Ainda na questão da competência, os advogados lembram que a maior parte do petróleo do Rio de Janeiro é produzido em plataforma continental, ou seja, o poder para fiscalizar a atividade é do Ibama, não do Instituto Estadual do Meio Ambiente (Inea). Assim, a taxa não pode ser paga ao Inea, uma vez que ele não tem nem sequer poder para fazer a fiscalização prevista na lei.
ICMS impossível
Quanto à cobrança de ICMS na produção de petróleo, a argumentação é ainda mais simples. O ICMS pressupõe transferência onerosa de titularidade de um bem. Quem extrai o petróleo, no entanto, torna-se seu proprietário originário, não seu comprador.

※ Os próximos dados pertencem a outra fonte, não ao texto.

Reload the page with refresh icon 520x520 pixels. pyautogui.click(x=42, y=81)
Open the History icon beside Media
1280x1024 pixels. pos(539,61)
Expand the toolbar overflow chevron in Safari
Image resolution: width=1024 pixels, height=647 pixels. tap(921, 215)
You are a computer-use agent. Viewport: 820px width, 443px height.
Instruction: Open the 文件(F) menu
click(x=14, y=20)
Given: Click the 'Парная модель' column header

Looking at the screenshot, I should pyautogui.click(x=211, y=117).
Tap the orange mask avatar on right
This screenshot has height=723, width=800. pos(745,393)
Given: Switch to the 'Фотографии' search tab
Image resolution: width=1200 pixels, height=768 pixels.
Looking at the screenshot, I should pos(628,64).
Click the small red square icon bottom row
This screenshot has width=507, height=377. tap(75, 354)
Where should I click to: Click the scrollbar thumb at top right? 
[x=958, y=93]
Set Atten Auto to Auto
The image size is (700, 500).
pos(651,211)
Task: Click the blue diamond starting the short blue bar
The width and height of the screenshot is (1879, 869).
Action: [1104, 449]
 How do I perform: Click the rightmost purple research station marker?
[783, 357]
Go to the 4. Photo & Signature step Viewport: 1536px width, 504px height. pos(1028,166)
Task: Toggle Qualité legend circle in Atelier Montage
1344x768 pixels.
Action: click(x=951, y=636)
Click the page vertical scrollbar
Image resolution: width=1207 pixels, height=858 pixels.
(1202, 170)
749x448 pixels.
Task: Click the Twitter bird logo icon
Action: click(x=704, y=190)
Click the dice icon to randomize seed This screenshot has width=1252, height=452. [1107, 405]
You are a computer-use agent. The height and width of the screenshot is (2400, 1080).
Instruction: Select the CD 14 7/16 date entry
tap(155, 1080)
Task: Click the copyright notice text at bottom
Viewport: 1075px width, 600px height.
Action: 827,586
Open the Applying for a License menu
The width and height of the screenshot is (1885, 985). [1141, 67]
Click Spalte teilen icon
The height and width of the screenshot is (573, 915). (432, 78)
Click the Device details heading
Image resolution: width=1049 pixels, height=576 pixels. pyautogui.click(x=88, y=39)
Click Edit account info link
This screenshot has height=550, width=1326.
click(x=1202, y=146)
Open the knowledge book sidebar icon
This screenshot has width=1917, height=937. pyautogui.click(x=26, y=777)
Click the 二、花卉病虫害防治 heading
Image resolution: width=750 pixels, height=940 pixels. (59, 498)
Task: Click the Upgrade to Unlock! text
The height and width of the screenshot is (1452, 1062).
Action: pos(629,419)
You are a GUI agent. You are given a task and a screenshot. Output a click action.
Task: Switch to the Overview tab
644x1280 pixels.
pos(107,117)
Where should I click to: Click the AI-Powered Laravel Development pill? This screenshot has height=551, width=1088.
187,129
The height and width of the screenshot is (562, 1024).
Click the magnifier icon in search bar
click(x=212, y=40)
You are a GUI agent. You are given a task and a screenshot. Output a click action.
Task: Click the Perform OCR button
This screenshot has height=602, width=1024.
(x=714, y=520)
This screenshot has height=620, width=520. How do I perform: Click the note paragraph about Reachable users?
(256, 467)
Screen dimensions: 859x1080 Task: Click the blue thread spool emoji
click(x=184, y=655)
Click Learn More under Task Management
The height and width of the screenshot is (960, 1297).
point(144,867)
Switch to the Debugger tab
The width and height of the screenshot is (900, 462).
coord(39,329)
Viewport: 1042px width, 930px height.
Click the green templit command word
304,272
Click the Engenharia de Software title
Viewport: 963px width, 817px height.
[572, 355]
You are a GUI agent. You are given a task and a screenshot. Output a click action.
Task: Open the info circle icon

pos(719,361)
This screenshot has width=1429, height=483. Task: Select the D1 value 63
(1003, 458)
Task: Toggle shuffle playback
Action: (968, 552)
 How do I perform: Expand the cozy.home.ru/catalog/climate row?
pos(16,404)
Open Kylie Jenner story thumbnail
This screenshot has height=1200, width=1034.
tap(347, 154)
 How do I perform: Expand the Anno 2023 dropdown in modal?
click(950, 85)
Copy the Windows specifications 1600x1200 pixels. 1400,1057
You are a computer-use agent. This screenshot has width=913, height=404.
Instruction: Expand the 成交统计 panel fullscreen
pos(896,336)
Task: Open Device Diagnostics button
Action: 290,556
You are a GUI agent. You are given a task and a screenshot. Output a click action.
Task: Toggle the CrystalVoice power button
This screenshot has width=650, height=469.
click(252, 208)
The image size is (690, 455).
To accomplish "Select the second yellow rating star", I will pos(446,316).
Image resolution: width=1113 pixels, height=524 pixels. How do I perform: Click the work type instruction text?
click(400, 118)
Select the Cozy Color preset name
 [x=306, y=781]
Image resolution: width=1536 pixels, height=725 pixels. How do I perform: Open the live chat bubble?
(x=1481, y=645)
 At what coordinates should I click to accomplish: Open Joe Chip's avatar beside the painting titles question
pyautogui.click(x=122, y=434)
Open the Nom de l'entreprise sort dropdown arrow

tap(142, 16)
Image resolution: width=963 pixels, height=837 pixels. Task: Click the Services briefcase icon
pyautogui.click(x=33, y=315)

“A Constituição já fala que em energia elétrica e petróleo a cobrança do ICMS será no estado consumidor final. O Rio de Janeiro coloca como se houvesse um duplo fato gerador do ICMS, mas isso já foi declarado inconstitucional”, explica Siqueira Neto.
No entanto, os dois advogados afirmam que, por mais crivadas de inconstitucionalidade que as leis estejam, elas poderão gerar uma boa receita para o estado, uma vez que as decisões sobre inconstitucionalidades de taxas e tributos têm sido declaradas por tribunais com efeito ex nunc, ou seja, a partir do julgamento. Assim, tudo o que foi arrecadado até a data da decisão fica nos cofres públicos, e fora do bolso do contribuinte.